[pulseaudio-discuss] optimal app/Pulse data transfers?

Lennart Poettering lennart at poettering.net
Sun Oct 18 16:25:48 PDT 2009


On Fri, 02.10.09 17:55, pl bossart (bossart.nospam at gmail.com) wrote:

> Hi there,

Heya.

Sorry for not responding earlier. I kinda get the idea that most
questions raised in this mail are already cleared up now, judging by
the recent discussion on the gst ML. But nonetheless:

> I am trying to understand some performance measurements I did this
> week. I have a test app that decodes audio and writes a decoded buffer
> with pa_simple_write(). Depending on the size of the buffer I pass to
> PulseAudio, I see a ~20% variation in the core activity (bigger
> buffers are better), and I can't really figure out the reason why I am
> having this overhead.
> 
> It seemed to me that setting minreq to -1 in the buf_attr fields would
> select an 'optimal' size, however having looked at the code I realize
> PulseAudio selects a fixed value of 20ms. As I understanding it, as
> soon as I have minreq=20ms free in the server buffer+queues, a request
> will be made to the client and unblock the app. Before I experiment
> further, I was wondering what would happen if I set minreq to a larger
> value, say 100ms? It would force the queue to drain and my decoder to
> provide bigger buffers, which would seem to make sense power-wise. And
> why was 20ms optimal in the first place, how was this value
> determined? To avoid memory copies, shouldn't minreq be determined by
> the granularity what the application can provide, e.g. 30ms for
> G723.1, 1152/sample-freq for MP3, etc?
> Or is there another parameter that could explain my results?

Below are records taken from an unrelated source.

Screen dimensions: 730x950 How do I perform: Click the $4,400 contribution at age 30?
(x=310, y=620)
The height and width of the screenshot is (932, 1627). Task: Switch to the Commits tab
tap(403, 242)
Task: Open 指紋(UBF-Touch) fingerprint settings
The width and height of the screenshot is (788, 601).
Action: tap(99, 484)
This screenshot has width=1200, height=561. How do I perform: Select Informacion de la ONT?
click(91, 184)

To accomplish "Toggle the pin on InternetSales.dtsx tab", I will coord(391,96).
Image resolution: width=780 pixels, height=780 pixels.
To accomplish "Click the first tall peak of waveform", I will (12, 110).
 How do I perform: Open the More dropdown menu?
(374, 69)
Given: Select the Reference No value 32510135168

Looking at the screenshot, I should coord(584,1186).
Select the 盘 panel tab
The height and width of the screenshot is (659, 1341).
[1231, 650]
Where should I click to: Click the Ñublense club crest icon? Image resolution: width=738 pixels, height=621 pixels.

The effect of minreq is actually not as important as it might appear:
It's just a threshold that when more data than this threshold is
missing from the server side buffer the client is asked for
it. However the evnt when this comparison is made is not influenced by
minreq: that solely depends on the sink's latency and sleep times.

I probably should never have allowed the user to configure minreq
per-stream. It's mostly a value that allows the server to suppress
certain client data request and should be dependant on the time the
server needs to shovel data from the per-stream buffers to the device
buffer while mixing it. So it is a bit of protection that when buffers
of different sizes (coming from differnt clients) are mixed (the
resulting buffer will have the minimial size of all mixed source
buffers) we don't end up sending smaller and smaller requests to the
clients.

> While I was at it, I realized there's a new routine since 0.9.16
> called pa_stream_begin_write(). The comments are not totally clear:
> - "This function may be used to optimize the number of memory copies
> when doing playback ("zero-copy")". I thought we were already using
> zero-copy? What's saved here compared to a plain pa_stream_write()?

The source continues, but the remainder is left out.